▶ [Dokumen Sumber]:
'''
Saya
terkadang berpikir dan ingin bertanya kepada para penyeru khilafah itu. Jika
cita-cita mereka mendirikan khilafah Islamiyah itu benar-benar terwujud, siapa
nanti yang akan mereka baiat sebagai khalifah? Kemudian, di manakah ibu
kota pemerintahan khilafah Islamiyah itu? Mengapa, lho tujuan utama para
penyeru khilafah itukan tegas: “berjihad” untuk mendirikan Negara Islam, seperti
di zaman Nabi Muhammad saw, menurut mereka. Ingat, jika kita belajar tentang
syarat minimal bernegara itu ada wilayah, pemerintahan dan ada pemimpin.
Kita tidak
perlu berdebat tentang ayat, hadis, tentang tafsir yang sifatnya
ideologis-dogmatis. Butuh bertahun-tahun, bahkan sampai lebaran monyet kurang
dua hari pun tidak bakal selesai, karena memang tak jelas ujung pangkalnya. Tetapi
bahwa model “berjihad” dengan kekerasan, kebencian, bom bunuh diri, dan mengkafirkan
yang lain yang tidak sepaham itu telah mengusik pergaulan kemanusiaan. Seperti halnya
fenomena ISIS (Islamic State of Iraq and Al-Sham) atau IS (Islamic
State) yang belakangan ramai (sengaja diramaikan) di media masa.
'''
▶ [Cuplikan Catatan]:
'''
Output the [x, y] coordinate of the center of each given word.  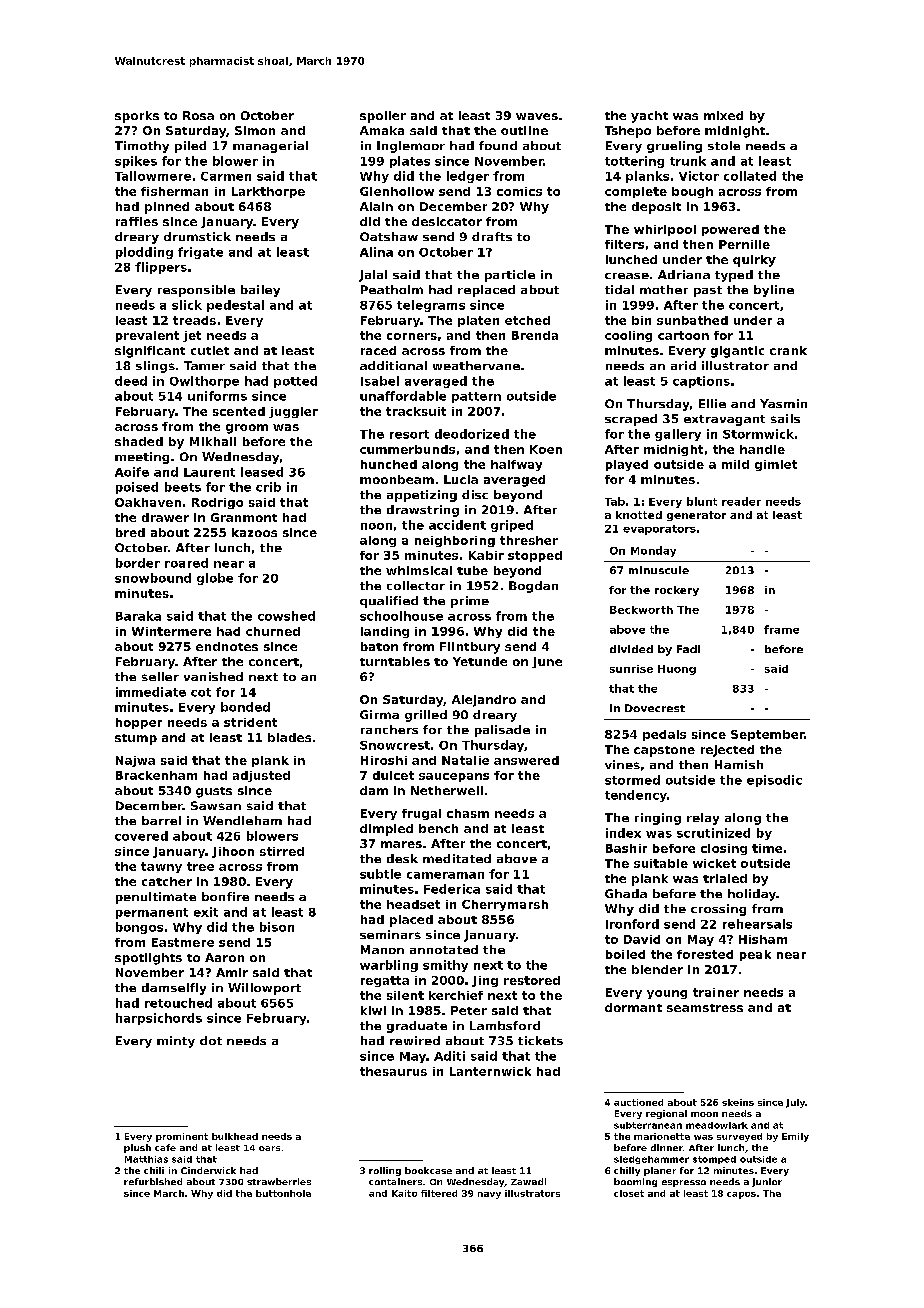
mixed [723, 115]
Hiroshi [384, 760]
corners [412, 336]
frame [781, 629]
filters [624, 244]
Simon [255, 130]
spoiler [383, 117]
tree [200, 866]
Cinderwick [208, 1170]
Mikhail [213, 441]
'''
▶ [Tujuan Latihan]:
Jawab pertanyaan ini dari teks tentang khilafah:
(a) Dua hal apa yang ingin penulis tanyakan kepada para penyeru khilafah jika cita-cita mereka terwujud?
(b) Apa saja syarat minimal bernegara menurut teks?
(c) Apa kepanjangan ISIS yang disebut dalam teks?
Jawablah hanya berdasarkan teks, tanpa memakai catatan.

▶ [Jawaban]:
(a) Siapa yang akan mereka baiat sebagai khalifah, dan di mana ibu kota pemerintahan khilafah Islamiyah itu.
(b) Ada wilayah, pemerintahan, dan pemimpin.
(c) Islamic State of Iraq and Al-Sham.